Renal disease progresses at a varying rate ranging from subclinical loss of renal reserve to renal insufficiency culminating in ESRF. Loss of reserve may not manifest itself unless the kidneys are placed under stress. This can happen after the administration of certain drugs, a heavy dietary protein load or pregnancy. Swallowed blood acts as a protein load and may occur, for example, from a post-extraction haemorrhage. Dietary manipulation is useful in decreasing sodium and potassium load and a low protein diet reduces the need to excrete nitrogenous metabolites.

The patient's cardiovascular status should be considered since these patients are predisposed to arrhythmias due to electrolyte disturbances and the incidence of atheroma is increased in patients with nephrotic syndrome, as stated earlier. Congestive cardiac failure may ensue and such patients are best treated sitting up to minimise pulmonary oedema and avoidance of placing the legs in a dependent position, again to minimise oedema.

Impaired drug excretion leads to the need for care with drug prescriptions and is discussed in the next section.

Prescribing for patients with renal disease.

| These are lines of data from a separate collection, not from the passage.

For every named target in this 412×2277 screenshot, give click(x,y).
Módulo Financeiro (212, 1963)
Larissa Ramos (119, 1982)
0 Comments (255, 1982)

Renal disease influences the use of drugs in dentistry. Many drugs prescribed by dentists are excreted by the kidney.7 Failure to excrete a drug or its metabolites may lead to toxicity. As a general rule any drug that is nephrotoxic (such as gentamicin which may be used in prophylaxis against endocarditis) should be avoided. Other drugs may require dose reduction. Erythromycin is contraindicated in patients who have had a kidney transplant and are taking ciclosporin. Ciclosporin metabolism is reduced leading to an increase in toxicity.8

Drugs contained in the Dental Practitioners Formulary whose dose should be reduced in the presence of significant kidney disease include the antimicrobials aciclovir, amoxicillin, ampicillin, cefalexin and erythromycin. Tetracyclines other than doxicycline should be avoided. Non-steroidal analgesics should not be prescribed in those with more than mild renal impairment, paracetamol being the drug of choice for post-operative pain control. Drugs used in dental sedation should be used with extreme care as a greater effect than normal may be produced.


Renal disease impacts on dental management. The timing of treatment may be affected in patients with serious renal impairment. Co-operation with the physician is necessary in such patients.